Die Gestalt einer untersetzten Frau mit hüftlangem, wehenden Haar, tauchte auf einem gen Innenhof gerichteten Balkon auf, als die eiserne Tür hinter Tangerine ins Schloss viel.
"Keine Bewegung.", etwas blitzte im Mondlicht auf; der blanke Lauf eines Gewehres.
"Miss Mariko? Nehmen Sie die Waffe runter, ich bin es.", Lemon machte mit erhobenen Händen einen Schritt auf die Frau zu.
So altersschwach sie auch aussehen mochte, sie schwang sich mit Leichtigkeit über das Geländer und rutschte die Regenrinne hinunter, richtete die kleine Brille auf ihrer Nasenspitze und trat auf Lemon zu.
"Gabriel.", sie senkte ihre Waffe, begutachtete ihre unangekündigten Besucher, "Und wer noch?"
Lemon warf einen Blick zu Tangerine, "Jetzt sind wir aufgeflogen, was?"
Tangerine stöhnte auf, "Wie auch immer."
"Das ist mein Bruder."
"Hayden also.", die Frau musterte Tangerine eindringlich, der zähneknirschend seine Pistole im Trenchcoat verschwinden ließ, "Ich hörte schon von dir."
"Hayden?", Liliana unterdrückte ein Kichern.
Tangerine durchbohrte sie mit einem stechenden Blick, "Für dich immer noch Tangerine."
Liliana war so abgelenkt gewesen, dass sie nicht bemerkt hatte, wie die Frau von der einen auf die andere Sekunde hinter ihr stand.

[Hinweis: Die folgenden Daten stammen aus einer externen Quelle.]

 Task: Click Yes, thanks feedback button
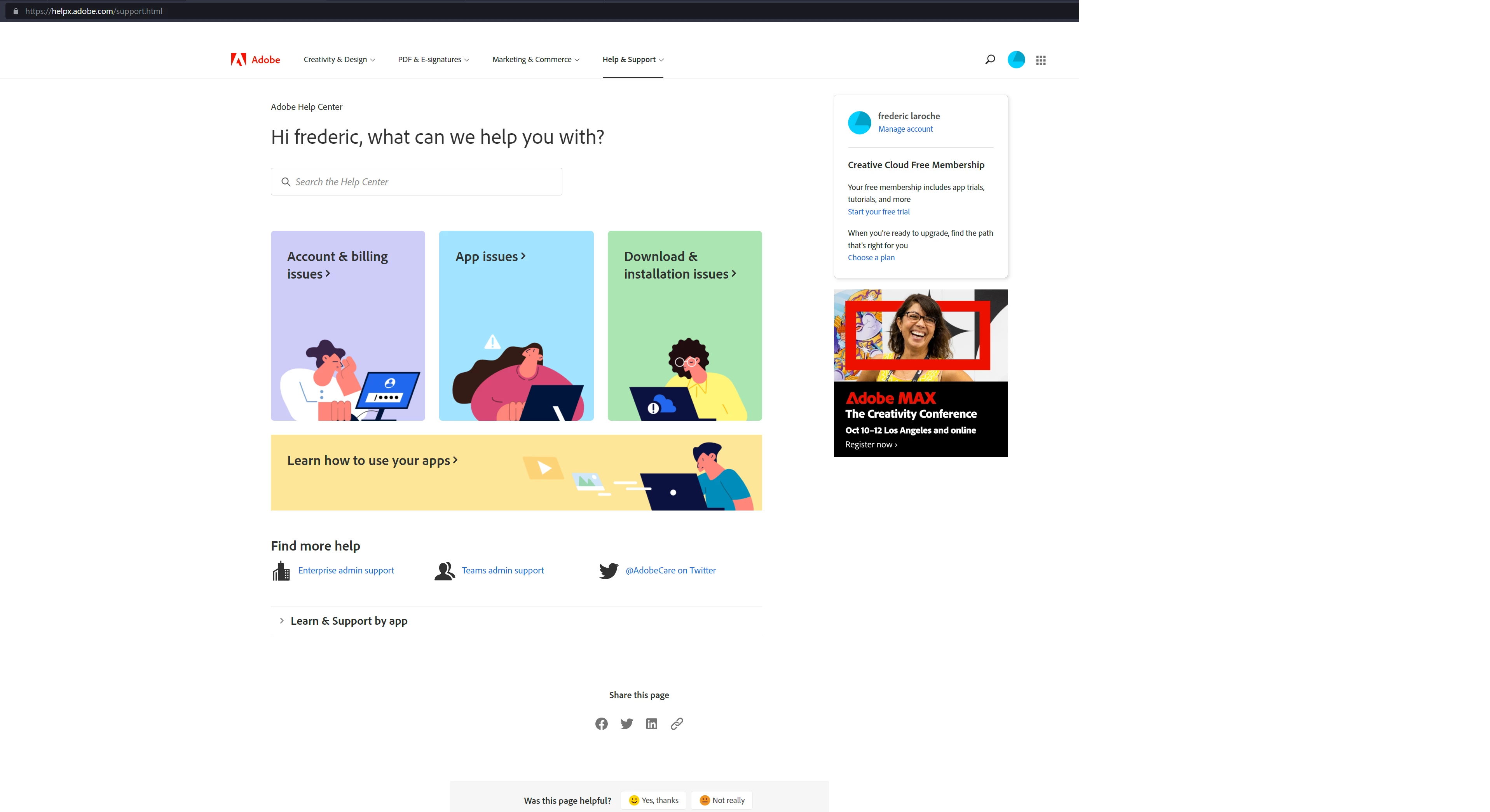pos(654,800)
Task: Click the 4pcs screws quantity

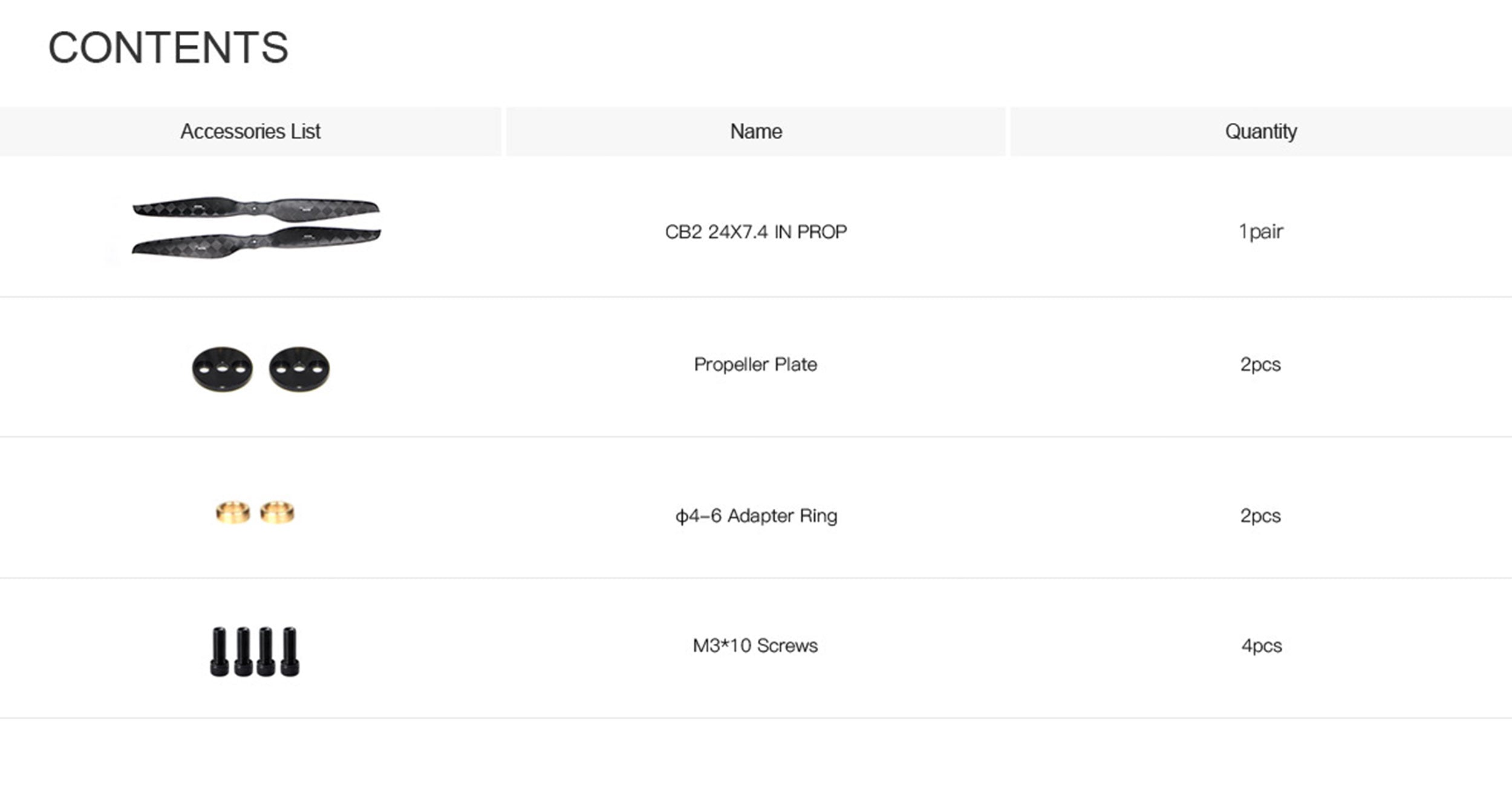Action: click(x=1262, y=646)
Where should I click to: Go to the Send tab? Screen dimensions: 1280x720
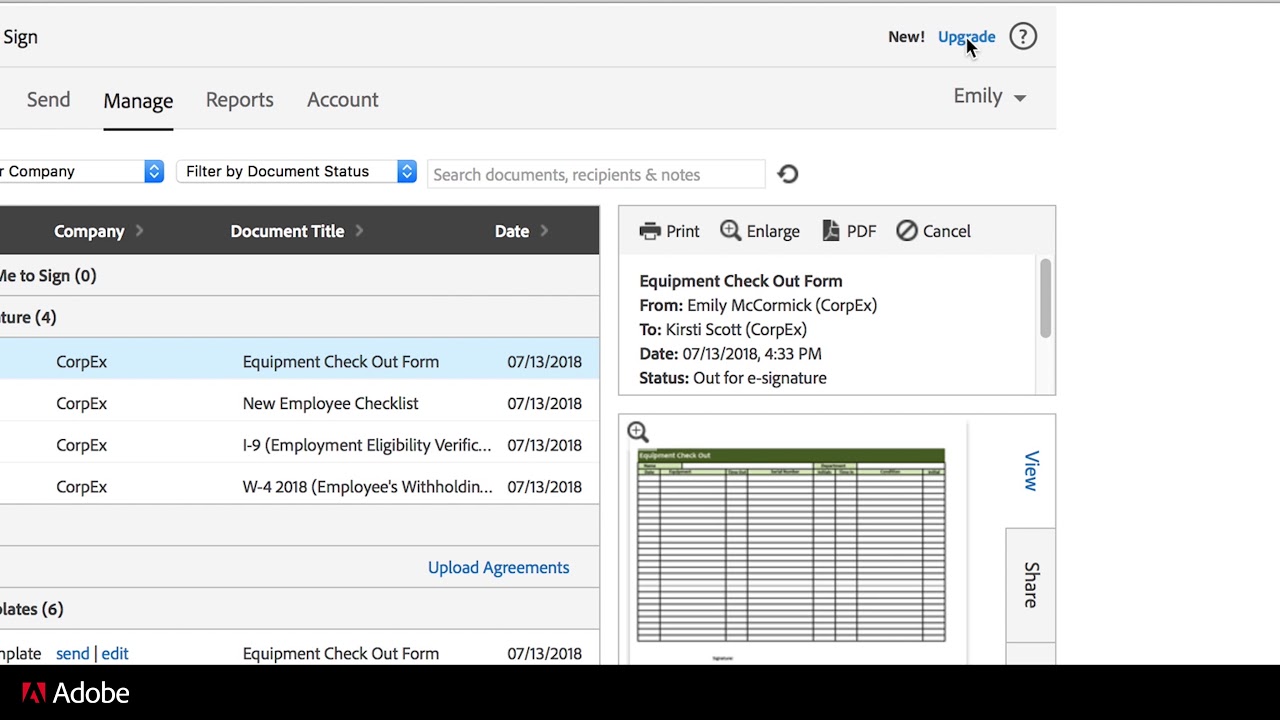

Sie fuhr mit den Fingern bedächtig durch Lilianas Haar, als würde sie heraus finden wollen, ob Liliana natürlich Blond war. "Und du bist?"
"Liliana Denissow."
Die Frau schreckte zurück, als hätte sie gerade in Dreck gefasst. Pickiert entriss Liliana ihr die Haarsträhne und strich sie hinters Ohr.
"Warum seid ihr gekommen, Gabriel?"
Lemon zögerte, tauschte einige unentschlossene Blicke mit Tangerine.
"Wir können ihr nicht so einfach vertrauen.", Tangerine flüsterte laut genug, dass Liliana es gerade so verstehen konnte, doch auch die Frau war alles Andere als taub. "Wenn ihr schon her gekommen seid, ihr habt keine andere Option."
Lemon seufzte, erzählte der Frau eher widerwillig von der misslichen Lage, in der die Drei sich befanden. Die Sie lauschte aufmerksam, doch sie ließ mit ihren kleinen, misstrauisch zusammen gekniffenen Augen niemals von Liliana ab. Der Blonden kroch ein unangenehmes Schaudern über den Rücken.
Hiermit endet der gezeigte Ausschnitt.